TO DO —
Copy out the records below word for word, keeping every line as it appears.

*** SUPPLIED MATERIAL ***

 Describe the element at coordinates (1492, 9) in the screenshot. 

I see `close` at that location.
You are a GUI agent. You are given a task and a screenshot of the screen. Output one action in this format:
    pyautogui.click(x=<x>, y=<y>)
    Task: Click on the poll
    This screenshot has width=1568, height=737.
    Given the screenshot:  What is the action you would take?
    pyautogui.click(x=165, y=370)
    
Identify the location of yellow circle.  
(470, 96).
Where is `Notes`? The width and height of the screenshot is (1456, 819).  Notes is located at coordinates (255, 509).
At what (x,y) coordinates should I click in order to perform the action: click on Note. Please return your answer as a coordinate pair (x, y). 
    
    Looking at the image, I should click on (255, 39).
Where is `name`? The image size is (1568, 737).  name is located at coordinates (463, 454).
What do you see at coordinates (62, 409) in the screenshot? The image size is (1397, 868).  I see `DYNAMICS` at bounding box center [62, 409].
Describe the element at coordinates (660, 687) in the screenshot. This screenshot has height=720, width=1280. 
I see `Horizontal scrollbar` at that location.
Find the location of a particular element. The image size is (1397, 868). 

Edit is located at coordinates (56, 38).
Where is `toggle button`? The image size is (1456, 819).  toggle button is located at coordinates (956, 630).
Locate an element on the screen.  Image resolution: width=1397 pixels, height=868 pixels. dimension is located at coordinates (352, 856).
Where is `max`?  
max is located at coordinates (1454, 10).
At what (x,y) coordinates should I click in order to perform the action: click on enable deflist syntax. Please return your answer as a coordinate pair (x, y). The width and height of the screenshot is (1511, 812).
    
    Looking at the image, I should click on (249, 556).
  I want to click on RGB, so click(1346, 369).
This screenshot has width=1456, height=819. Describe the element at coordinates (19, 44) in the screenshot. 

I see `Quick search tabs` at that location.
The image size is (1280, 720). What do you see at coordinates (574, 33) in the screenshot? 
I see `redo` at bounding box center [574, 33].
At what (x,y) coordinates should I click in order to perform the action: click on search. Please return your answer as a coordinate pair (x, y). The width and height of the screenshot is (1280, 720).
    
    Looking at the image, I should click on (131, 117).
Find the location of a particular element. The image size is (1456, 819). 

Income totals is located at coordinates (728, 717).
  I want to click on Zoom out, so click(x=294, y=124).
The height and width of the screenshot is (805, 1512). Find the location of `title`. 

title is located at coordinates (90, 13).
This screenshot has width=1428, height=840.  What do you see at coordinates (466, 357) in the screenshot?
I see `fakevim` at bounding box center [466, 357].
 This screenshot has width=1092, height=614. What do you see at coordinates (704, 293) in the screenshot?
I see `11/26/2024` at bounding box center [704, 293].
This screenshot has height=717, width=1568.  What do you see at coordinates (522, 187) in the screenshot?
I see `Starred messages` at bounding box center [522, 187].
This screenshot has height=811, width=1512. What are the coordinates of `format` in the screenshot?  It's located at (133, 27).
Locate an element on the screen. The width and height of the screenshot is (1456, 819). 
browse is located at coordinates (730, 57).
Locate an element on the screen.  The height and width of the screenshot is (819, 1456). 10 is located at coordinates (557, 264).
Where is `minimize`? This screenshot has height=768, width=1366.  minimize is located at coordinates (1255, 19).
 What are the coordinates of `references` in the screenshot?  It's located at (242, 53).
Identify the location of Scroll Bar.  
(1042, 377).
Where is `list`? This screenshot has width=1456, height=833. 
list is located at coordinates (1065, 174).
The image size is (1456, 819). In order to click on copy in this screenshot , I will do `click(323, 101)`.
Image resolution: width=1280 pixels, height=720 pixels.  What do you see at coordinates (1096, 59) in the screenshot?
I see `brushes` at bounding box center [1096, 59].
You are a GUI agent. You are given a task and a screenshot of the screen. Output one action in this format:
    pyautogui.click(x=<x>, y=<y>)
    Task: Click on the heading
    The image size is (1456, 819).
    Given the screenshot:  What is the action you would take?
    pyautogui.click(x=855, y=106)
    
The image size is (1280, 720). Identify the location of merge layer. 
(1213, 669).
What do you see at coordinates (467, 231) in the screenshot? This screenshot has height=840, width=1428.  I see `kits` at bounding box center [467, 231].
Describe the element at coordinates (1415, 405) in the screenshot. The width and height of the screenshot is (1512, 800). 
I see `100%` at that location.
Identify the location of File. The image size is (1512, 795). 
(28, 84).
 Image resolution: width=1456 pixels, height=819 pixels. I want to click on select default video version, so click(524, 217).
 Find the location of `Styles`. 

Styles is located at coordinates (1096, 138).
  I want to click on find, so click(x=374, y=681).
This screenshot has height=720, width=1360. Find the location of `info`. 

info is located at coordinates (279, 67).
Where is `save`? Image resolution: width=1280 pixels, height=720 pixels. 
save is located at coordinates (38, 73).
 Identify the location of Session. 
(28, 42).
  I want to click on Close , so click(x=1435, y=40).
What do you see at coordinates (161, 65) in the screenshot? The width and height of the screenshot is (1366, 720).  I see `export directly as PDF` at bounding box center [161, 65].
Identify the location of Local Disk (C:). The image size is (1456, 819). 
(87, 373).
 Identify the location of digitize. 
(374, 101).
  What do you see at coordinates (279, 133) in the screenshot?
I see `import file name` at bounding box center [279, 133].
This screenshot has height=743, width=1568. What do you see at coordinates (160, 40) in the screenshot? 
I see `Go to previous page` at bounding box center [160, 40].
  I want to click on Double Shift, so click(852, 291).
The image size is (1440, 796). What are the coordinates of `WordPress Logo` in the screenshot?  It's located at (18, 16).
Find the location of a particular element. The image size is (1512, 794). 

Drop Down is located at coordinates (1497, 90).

***

FULL SOLUTION —
 Describe the element at coordinates (1492, 9) in the screenshot. 

I see `close` at that location.
You are a GUI agent. You are given a task and a screenshot of the screen. Output one action in this format:
    pyautogui.click(x=<x>, y=<y>)
    Task: Click on the poll
    This screenshot has width=1568, height=737.
    Given the screenshot:  What is the action you would take?
    pyautogui.click(x=165, y=370)
    
Identify the location of yellow circle.  
(470, 96).
Where is `Notes`? The width and height of the screenshot is (1456, 819).  Notes is located at coordinates (255, 509).
At what (x,y) coordinates should I click in order to perform the action: click on Note. Please return your answer as a coordinate pair (x, y). 
    
    Looking at the image, I should click on (255, 39).
Where is `name`? The image size is (1568, 737).  name is located at coordinates (463, 454).
What do you see at coordinates (62, 409) in the screenshot? The image size is (1397, 868).  I see `DYNAMICS` at bounding box center [62, 409].
Describe the element at coordinates (660, 687) in the screenshot. This screenshot has height=720, width=1280. 
I see `Horizontal scrollbar` at that location.
Find the location of a particular element. The image size is (1397, 868). 

Edit is located at coordinates (56, 38).
Where is `toggle button`? The image size is (1456, 819).  toggle button is located at coordinates (956, 630).
Locate an element on the screen.  Image resolution: width=1397 pixels, height=868 pixels. dimension is located at coordinates (352, 856).
Where is `max`?  
max is located at coordinates (1454, 10).
At what (x,y) coordinates should I click in order to perform the action: click on enable deflist syntax. Please return your answer as a coordinate pair (x, y). The width and height of the screenshot is (1511, 812).
    
    Looking at the image, I should click on (249, 556).
  I want to click on RGB, so click(1346, 369).
This screenshot has width=1456, height=819. Describe the element at coordinates (19, 44) in the screenshot. 

I see `Quick search tabs` at that location.
The image size is (1280, 720). What do you see at coordinates (574, 33) in the screenshot? 
I see `redo` at bounding box center [574, 33].
At what (x,y) coordinates should I click in order to perform the action: click on search. Please return your answer as a coordinate pair (x, y). The width and height of the screenshot is (1280, 720).
    
    Looking at the image, I should click on (131, 117).
Find the location of a particular element. The image size is (1456, 819). 

Income totals is located at coordinates (728, 717).
  I want to click on Zoom out, so click(x=294, y=124).
The height and width of the screenshot is (805, 1512). Find the location of `title`. 

title is located at coordinates (90, 13).
This screenshot has width=1428, height=840.  What do you see at coordinates (466, 357) in the screenshot?
I see `fakevim` at bounding box center [466, 357].
 This screenshot has width=1092, height=614. What do you see at coordinates (704, 293) in the screenshot?
I see `11/26/2024` at bounding box center [704, 293].
This screenshot has height=717, width=1568.  What do you see at coordinates (522, 187) in the screenshot?
I see `Starred messages` at bounding box center [522, 187].
This screenshot has height=811, width=1512. What are the coordinates of `format` in the screenshot?  It's located at (133, 27).
Locate an element on the screen. The width and height of the screenshot is (1456, 819). 
browse is located at coordinates (730, 57).
Locate an element on the screen.  The height and width of the screenshot is (819, 1456). 10 is located at coordinates (557, 264).
Where is `minimize`? This screenshot has height=768, width=1366.  minimize is located at coordinates (1255, 19).
 What are the coordinates of `references` in the screenshot?  It's located at (242, 53).
Identify the location of Scroll Bar.  
(1042, 377).
Where is `list`? This screenshot has width=1456, height=833. 
list is located at coordinates (1065, 174).
The image size is (1456, 819). In order to click on copy in this screenshot , I will do `click(323, 101)`.
Image resolution: width=1280 pixels, height=720 pixels.  What do you see at coordinates (1096, 59) in the screenshot?
I see `brushes` at bounding box center [1096, 59].
You are a GUI agent. You are given a task and a screenshot of the screen. Output one action in this format:
    pyautogui.click(x=<x>, y=<y>)
    Task: Click on the heading
    The image size is (1456, 819).
    Given the screenshot:  What is the action you would take?
    pyautogui.click(x=855, y=106)
    
The image size is (1280, 720). Identify the location of merge layer. 
(1213, 669).
What do you see at coordinates (467, 231) in the screenshot? This screenshot has height=840, width=1428.  I see `kits` at bounding box center [467, 231].
Describe the element at coordinates (1415, 405) in the screenshot. The width and height of the screenshot is (1512, 800). 
I see `100%` at that location.
Identify the location of File. The image size is (1512, 795). 
(28, 84).
 Image resolution: width=1456 pixels, height=819 pixels. I want to click on select default video version, so click(524, 217).
 Find the location of `Styles`. 

Styles is located at coordinates (1096, 138).
  I want to click on find, so click(x=374, y=681).
This screenshot has height=720, width=1360. Find the location of `info`. 

info is located at coordinates (279, 67).
Where is `save`? Image resolution: width=1280 pixels, height=720 pixels. 
save is located at coordinates (38, 73).
 Identify the location of Session. 
(28, 42).
  I want to click on Close , so click(x=1435, y=40).
What do you see at coordinates (161, 65) in the screenshot? The width and height of the screenshot is (1366, 720).  I see `export directly as PDF` at bounding box center [161, 65].
Identify the location of Local Disk (C:). The image size is (1456, 819). 
(87, 373).
 Identify the location of digitize. 
(374, 101).
  What do you see at coordinates (279, 133) in the screenshot?
I see `import file name` at bounding box center [279, 133].
This screenshot has height=743, width=1568. What do you see at coordinates (160, 40) in the screenshot? 
I see `Go to previous page` at bounding box center [160, 40].
  I want to click on Double Shift, so click(852, 291).
The image size is (1440, 796). What are the coordinates of `WordPress Logo` in the screenshot?  It's located at (18, 16).
Find the location of a particular element. The image size is (1512, 794). 

Drop Down is located at coordinates (1497, 90).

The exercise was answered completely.